En Slovénie, dans la région de Primorska : au royaume du jambon sec du Karst et de la jota


Miren (Merna en italien) est une bourgade d’à peine 1500 habitants située en Slovénie, dans la région du littoral adriatique de la Primorska, sur les berges mêmes de la rivière Vipava. Miren est aujourd’hui en Slovénie, plus précisément dans le Karst, mais ce ne fut pas toujours le cas. Ainsi, dans ce coin d’Europe à l’histoire tumultueuse, les villes et villages ont changé plusieurs fois de nationalité au gré des batailles, conquêtes et défaites qui ont marqué tantôt l’extension puis le retrait de l’empire austro-hongrois, puis la montée en puissance de l’Italie après la première guerre mondiale et quelques années plus tard l’avènement de la Yougoslavie communiste après la seconde guerre mondiale.

Miren illustre parfaitement les drames et les absurdités engendrés par la seconde guerre mondiale dans cette région. En effet, à la conclusion de l’armistice en 1945, les négociateurs sont parvenus à cet incompréhensible mais non moins dramatique accord qui a consisté à faire passer la frontière italo-yougoslave en plein milieu du cimetière de Miren. Du jour au lendemain, à partir de 1947, certaines familles de Miren ne pouvaient plus se recueillir sur les tombes de leurs défunts, le cimetière étant traversé par une frontière faite de fils de fer barbelés qui délimitait désormais les deux pays précisément en ce lieu. Ce n’est qu’après le traité d’Osimo, signé entre l’Italie et la Yougoslavie le 10 novembre 1975, que la frontière a été déplacée à l’extérieur du cimetière, mettant fin ainsi à près de 30 années d’une douloureuse division des habitants de Miren par laquelle un défunt dans sa tombe pouvait reposer « la tête en Italie et les pieds en Yougoslavie ». Aujourd’hui, à l’entrée du cimetière, un petit musée (Spomni se nameSouviens-toi de moi) retrace cette triste période afin que l’absurdité de la guerre ne soit jamais oubliée.

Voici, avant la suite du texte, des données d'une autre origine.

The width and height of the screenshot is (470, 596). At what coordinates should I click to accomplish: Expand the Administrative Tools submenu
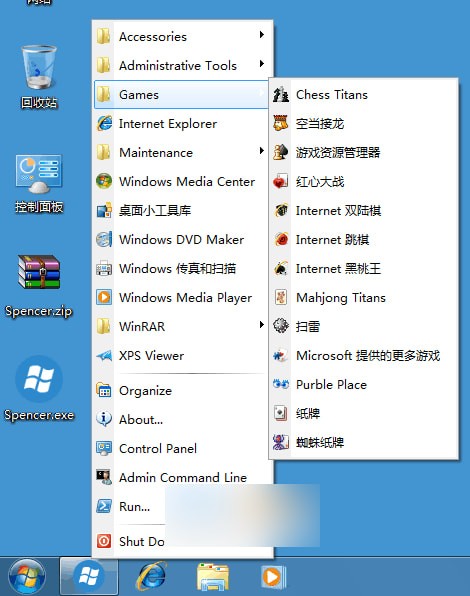click(181, 65)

Si vous êtes amateur d’Histoire, et en particulier des deux guerres mondiales, une visite de Miren s’impose. Si, de plus, vous êtes amateur de bonne cuisine et de gastronomie alors vous ne devez manquer sous aucun prétexte la visite de cette localité slovène, qui se situe aux portes de la région du Karst et de son fabuleux jambon séché au vent de la Burja : le Kraški pršut.

 

Au pays du Kraški pršut, le jambon sec du Karst et du vin Teran

La localité de Miren – Kostanjevica est située au pied du mondialement connu haut-plateau du Karst (Kras, en slovène). Cette région, qui a d’ailleurs donné son nom à toute une branche de la science géologique, se caractérise par un relief calcaire spécifique consistant en un sous-sol parcouru de vastes réseaux de grottes et rivières intermittentes représentant un véritable paradis pour les spéléologues. Mais pas seulement pour eux ! C’est en effet dans cette région qu’est élaboré le fameux jambon sec du Karst, un produit éminent et luxueux appartenant à la noble famille des prosciuttos : le Kraški pršut.

 

« Le jambon du Karst… juste du sel et du temps ! »

 

et du vent pourrait-on ajouter !

L’un des secrets du jambon sec du Karst est indubitablement son séchage exclusif au vent catabatique local appelé Bora (Burja) et sous l’influence du microclimat si particulier de ce coin de Méditerranée. Ce jambon exceptionnel, qui a obtenu l’appellation d’origine contrôlée au niveau européen, est élaboré de manière traditionnelle et propre à cette région. En effet, toutes les phases depuis la préparation et le salage de la viande au gros sel de la mer adriatique jusqu’au séchage et la lente maturation pouvant aller jusqu’à parfois trois ans en fonction du poids de la cuisse mais d’au minimum un à un an et demi, respectent des procédés extrêmement précis et codifiés dans des séchoirs spécifiques conçus de manière à pouvoir réguler l’exposition au vent de la Bora. Ces séchoirs permettent une température de séchage optimale (aux alentours de 18 degrés) et qui doit être absolument maîtrisée afin d’éviter que les graisses ne s’oxydent et ne finissent par donner un goût amer à la viande. De même, il faut porter une attention toute particulière à l’humidité responsable de l’apparition de moisissures.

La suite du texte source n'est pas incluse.